In an embodiment, the ML model is a decision tree or a random forest.
In an embodiment, the method further includes executing the trained ML model with input data comprising first input parameters for the first software application; and generating output data comprising a classification of testing scenarios for prioritizing test cases for the first software application.
In an embodiment, the classification of testing scenarios is based on a likelihood of a given testing scenario to reveal defects.
In an embodiment, the method further includes when a next iteration of the first software application is received for testing, creating a second training dataset comprising code changes relative to a previous iteration of the first software application or bug reports for the previous iteration of the first software application; and re-training the trained ML model with the second training dataset to generate a re-trained ML model.
In an embodiment, the classification of testing scenarios is based on a relevance to code changes between the next iteration and the previous iteration of the first software application.
In an embodiment, the ML model is a neural network.
In an embodiment, the first training dataset further comprises code changes for a next iteration of the first software application relative to a previous iteration of the first software application included in the past test cases. The method further includes generating output data comprising a classification of testing scenarios based on a relevance to code changes between the next iteration and the previous iteration of the first software application.

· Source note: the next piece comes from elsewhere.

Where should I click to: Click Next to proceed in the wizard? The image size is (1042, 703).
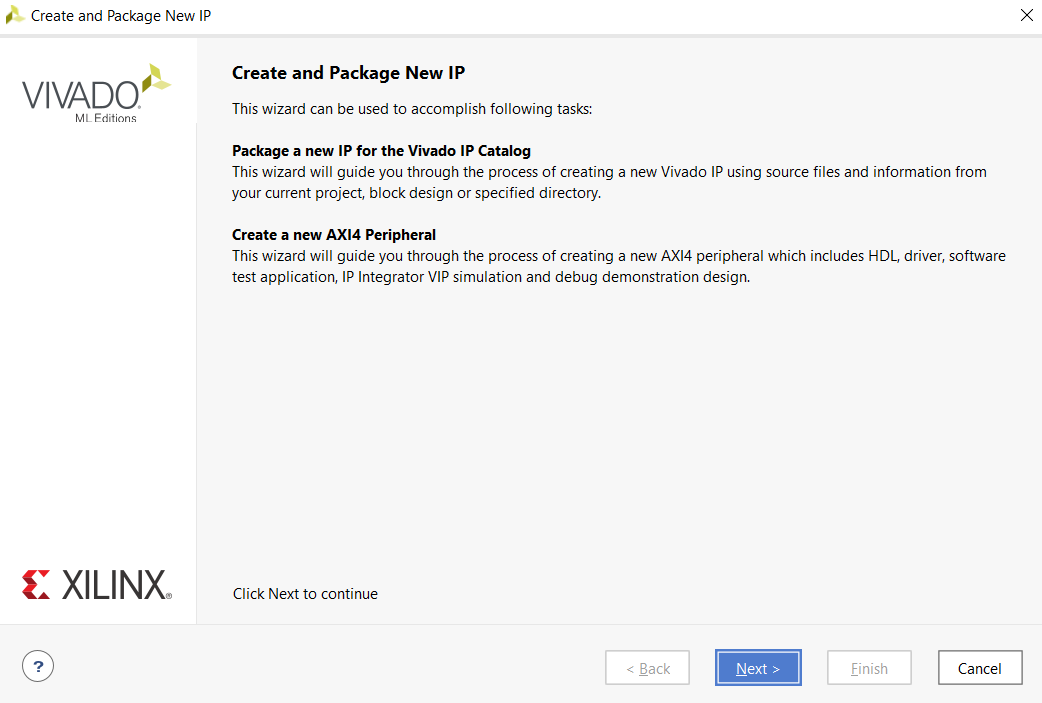[758, 667]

In addition, the present disclosure relates to an automation testing system. The system includes a memory configured to store historical data collected from one or more digital repositories, the historical data at least comprising past test results including input parameters and testing outcomes for each test case included in the past test results. The system also includes a processor configured to: identify input parameters for a first iteration of a first software application having one or more first functionalities to be tested; execute an initial test on the first iteration of the first software application to generate initial test results; based on the input parameters and the initial test results, collecting first historical data at least comprising first past test results for at least one second software application having one or more second functionalities corresponding to the one or more first functionalities of the first software application; training a model employing artificial intelligence (AI) or machine learning (ML) based on the initial test results and the first historical data to generate a trained model; and executing the trained model with the input parameters as input to generate a set of test cases for testing the one or more first functionalities of the first software application.
In an embodiment, the initial test is a pairwise test run with orthogonal arrays, wherein the pairwise test provides a basis for collecting the first historical data.
In an embodiment, the model is trained based on statistical analysis of the first historical data, the statistical analysis comprising at least one of descriptive statistics for summarizing and describing the first past test results, inferential statistics for observing patterns in the first past test results, and a correlation analysis for discovering relationships between input parameters and testing outcomes for test cases included in the past test results.
In an embodiment, the processor further configured to: perform feature selection to determine parameters to focus on when executing the model, wherein the model comprises at least one of a decision tree, a random forest and a neural network outputting a prioritization of test cases.
In an embodiment, the processor further configured to: execute a prioritization algorithm to rank test cases from the set of test cases based on insights derived from the model.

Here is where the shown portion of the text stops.